The fire burns for weeks and by the time the charcoal is ready, bags are filled and sent to the market in Yaoundé and its environs where a bag is sold for about FCFA 40,000 to 60,000.

But, this business is not without risks, the men who produce the charcoal are exposed to excessive heat as they have to watch and ensure that the fire does not burn the whole forest.

“We are exposed to snakes and ants bites”, the young men told this reporter.

While these young men need money, about 80 percent of the Cameroonian population depend on wood or charcoal for energy as confirmed by a study conducted by the Centre for International Forestry Research, CIFOR.

Mbalmayo is just one among other localities where trees are cut for wood and charcoal on a daily basis. If this goes uncheck the forest is at risk of being destroyed leading to deforestation.

CIFOR expert, Anne Marie Tiani, Coordinator of the Climate Change and Forests in the Congo Basin: Synergy between adaptation and Mitigation,COBAM project explains that “the principal climate disturbances are linked to the emission of gas into the atmosphere and toxic gases are a result of deforestation and degradation of the forest”.

She observes that, “on the one hand, forest is essential for mitigation of the negative effects of climate change, by absorbing carbon stocks, while on the other hand, 20 percent of carbon emissions are caused by deforestation.”

The forest is of vital importance to man and the trees have the capacity of stocking Carbon dioxide for a long time in the atmosphere. Forest therefore plays an important ecological role.

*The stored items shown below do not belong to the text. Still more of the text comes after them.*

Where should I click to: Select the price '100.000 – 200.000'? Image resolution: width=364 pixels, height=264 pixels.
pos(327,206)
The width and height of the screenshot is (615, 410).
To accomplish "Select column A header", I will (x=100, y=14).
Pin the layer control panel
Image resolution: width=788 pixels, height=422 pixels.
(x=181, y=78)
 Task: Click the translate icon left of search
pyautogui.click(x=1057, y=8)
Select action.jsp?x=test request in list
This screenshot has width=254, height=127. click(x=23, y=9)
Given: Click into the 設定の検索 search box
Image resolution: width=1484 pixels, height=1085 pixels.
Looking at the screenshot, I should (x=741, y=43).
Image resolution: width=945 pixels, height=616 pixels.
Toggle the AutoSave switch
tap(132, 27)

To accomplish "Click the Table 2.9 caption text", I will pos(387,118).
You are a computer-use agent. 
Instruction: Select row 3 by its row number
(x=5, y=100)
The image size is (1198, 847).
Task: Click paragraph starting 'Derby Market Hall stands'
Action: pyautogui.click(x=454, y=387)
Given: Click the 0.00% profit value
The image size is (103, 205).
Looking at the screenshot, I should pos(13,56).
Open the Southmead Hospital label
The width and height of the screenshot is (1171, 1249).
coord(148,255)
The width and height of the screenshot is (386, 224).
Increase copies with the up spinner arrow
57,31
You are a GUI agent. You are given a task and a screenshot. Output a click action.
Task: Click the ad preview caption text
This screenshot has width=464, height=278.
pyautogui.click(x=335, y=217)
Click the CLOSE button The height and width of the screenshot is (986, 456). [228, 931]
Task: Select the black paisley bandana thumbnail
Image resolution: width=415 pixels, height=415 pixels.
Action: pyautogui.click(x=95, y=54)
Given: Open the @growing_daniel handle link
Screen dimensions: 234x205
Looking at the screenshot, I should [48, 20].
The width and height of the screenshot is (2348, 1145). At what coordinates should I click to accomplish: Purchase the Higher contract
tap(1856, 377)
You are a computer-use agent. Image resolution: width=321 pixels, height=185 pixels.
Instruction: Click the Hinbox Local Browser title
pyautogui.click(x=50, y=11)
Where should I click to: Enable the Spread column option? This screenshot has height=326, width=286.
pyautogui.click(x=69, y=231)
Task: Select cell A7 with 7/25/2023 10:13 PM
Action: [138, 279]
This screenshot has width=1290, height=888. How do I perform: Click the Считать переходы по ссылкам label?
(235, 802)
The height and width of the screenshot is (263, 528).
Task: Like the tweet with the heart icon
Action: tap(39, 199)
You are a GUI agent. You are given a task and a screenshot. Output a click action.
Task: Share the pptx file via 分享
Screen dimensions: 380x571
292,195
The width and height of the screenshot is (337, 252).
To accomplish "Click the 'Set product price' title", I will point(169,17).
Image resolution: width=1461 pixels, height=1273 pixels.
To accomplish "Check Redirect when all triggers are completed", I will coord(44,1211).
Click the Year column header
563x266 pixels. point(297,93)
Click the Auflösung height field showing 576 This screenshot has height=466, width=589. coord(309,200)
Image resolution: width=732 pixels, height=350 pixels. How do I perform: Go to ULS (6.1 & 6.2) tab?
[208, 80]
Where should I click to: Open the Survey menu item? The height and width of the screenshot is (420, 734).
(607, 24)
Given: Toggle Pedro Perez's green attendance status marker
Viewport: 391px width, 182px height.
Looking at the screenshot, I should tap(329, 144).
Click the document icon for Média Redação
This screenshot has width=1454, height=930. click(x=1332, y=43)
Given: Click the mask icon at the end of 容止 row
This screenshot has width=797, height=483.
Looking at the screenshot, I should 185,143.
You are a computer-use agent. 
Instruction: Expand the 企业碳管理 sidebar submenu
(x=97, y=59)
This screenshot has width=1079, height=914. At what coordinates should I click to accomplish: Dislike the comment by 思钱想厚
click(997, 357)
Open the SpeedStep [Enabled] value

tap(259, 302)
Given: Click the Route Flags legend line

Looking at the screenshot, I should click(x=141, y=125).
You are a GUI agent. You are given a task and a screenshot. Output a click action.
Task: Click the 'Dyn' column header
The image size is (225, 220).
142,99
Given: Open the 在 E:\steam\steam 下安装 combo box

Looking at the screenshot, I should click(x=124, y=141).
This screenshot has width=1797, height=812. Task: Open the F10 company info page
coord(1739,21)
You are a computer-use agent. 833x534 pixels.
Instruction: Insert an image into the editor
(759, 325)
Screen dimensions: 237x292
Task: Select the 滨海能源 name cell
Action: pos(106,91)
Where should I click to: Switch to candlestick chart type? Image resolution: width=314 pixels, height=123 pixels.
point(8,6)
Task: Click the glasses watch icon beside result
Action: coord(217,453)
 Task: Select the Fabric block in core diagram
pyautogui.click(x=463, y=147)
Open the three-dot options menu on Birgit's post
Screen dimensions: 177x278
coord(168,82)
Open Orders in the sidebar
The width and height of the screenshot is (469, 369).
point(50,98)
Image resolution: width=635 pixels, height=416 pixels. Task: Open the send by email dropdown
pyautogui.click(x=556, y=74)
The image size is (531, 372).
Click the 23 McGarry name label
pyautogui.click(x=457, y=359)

But, Ndjana does not know all these theories and has no idea that the forest may disappear and he would have no other source of revenue. He does not even think of planting trees.

“The forest is there and I don’t need to plant trees, when I sell one from this part of the forest I go to the other area of the forest”.

Like Ndjana, Government is battling with containing small and big holders who exploit the forest informally and with no plans of planting trees.

Against this backdrop, CIFOR Researcher, Denis Sonwa maintains that, “there is need for planning, by planting trees as much as possible for the forest to return to its former state”.

Though there are programmes of afforestation championed by the Ministry of Forestry in the north with “Green Sahel”, given that informal forest exploitation is a problem there is need for a strategy to encourage individuals to plant trees.